::: Records supplied :::

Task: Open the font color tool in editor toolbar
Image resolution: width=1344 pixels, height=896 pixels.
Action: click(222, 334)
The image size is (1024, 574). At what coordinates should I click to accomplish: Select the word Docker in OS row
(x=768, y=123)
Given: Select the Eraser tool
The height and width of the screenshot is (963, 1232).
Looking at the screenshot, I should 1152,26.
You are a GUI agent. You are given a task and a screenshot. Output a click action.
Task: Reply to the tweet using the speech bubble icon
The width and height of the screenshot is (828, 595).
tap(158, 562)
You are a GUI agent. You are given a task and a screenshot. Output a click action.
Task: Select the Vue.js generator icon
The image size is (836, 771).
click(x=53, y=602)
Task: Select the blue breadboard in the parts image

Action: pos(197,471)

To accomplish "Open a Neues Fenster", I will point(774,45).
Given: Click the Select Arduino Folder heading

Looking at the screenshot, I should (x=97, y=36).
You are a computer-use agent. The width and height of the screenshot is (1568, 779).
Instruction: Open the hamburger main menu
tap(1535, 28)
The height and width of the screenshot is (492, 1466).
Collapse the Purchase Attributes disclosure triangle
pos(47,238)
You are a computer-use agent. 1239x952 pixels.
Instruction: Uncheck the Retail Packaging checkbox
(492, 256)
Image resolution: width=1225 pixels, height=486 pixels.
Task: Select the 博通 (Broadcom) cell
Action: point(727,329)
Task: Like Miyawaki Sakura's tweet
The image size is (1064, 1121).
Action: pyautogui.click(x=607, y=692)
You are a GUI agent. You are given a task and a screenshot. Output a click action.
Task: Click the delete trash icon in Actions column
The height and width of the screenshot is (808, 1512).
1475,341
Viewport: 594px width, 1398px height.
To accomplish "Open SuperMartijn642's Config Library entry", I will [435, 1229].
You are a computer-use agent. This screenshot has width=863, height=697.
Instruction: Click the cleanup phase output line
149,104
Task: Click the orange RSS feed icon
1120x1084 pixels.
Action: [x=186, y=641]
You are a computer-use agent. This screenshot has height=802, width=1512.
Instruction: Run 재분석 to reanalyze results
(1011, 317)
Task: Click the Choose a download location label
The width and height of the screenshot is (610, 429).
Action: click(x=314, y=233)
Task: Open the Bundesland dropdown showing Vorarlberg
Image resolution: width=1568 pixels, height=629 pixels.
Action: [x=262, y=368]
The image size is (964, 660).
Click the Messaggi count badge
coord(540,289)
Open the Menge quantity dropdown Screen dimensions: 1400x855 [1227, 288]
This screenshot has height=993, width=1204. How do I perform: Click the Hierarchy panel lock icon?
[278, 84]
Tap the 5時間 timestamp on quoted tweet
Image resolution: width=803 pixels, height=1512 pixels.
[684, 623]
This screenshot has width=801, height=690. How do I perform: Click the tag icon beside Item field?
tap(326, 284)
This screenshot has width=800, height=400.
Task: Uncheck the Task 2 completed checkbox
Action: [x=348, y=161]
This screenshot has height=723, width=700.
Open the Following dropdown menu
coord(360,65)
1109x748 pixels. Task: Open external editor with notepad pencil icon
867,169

:::

Task objective:
Reproduce everything in the listing from the line containing "Task: Like Miyawaki Sakura's tweet" down to the line containing "Action: click(x=314, y=233)", including the requests. Multiply every coordinate in the answers by 1.2 and round to whole numbers, with halves rounded up, while leaving all numbers in the requests unchanged.

Output:
Task: Like Miyawaki Sakura's tweet
The image size is (1064, 1121).
Action: pyautogui.click(x=728, y=830)
You are a GUI agent. You are given a task and a screenshot. Output a click action.
Task: Click the delete trash icon in Actions column
The height and width of the screenshot is (808, 1512).
1770,409
Viewport: 594px width, 1398px height.
To accomplish "Open SuperMartijn642's Config Library entry", I will [522, 1475].
You are a computer-use agent. This screenshot has width=863, height=697.
Instruction: Click the cleanup phase output line
179,125
Task: Click the orange RSS feed icon
1120x1084 pixels.
Action: [x=223, y=769]
You are a computer-use agent. This screenshot has height=802, width=1512.
Instruction: Run 재분석 to reanalyze results
(1213, 380)
Task: Click the Choose a download location label
The width and height of the screenshot is (610, 429).
Action: click(x=377, y=280)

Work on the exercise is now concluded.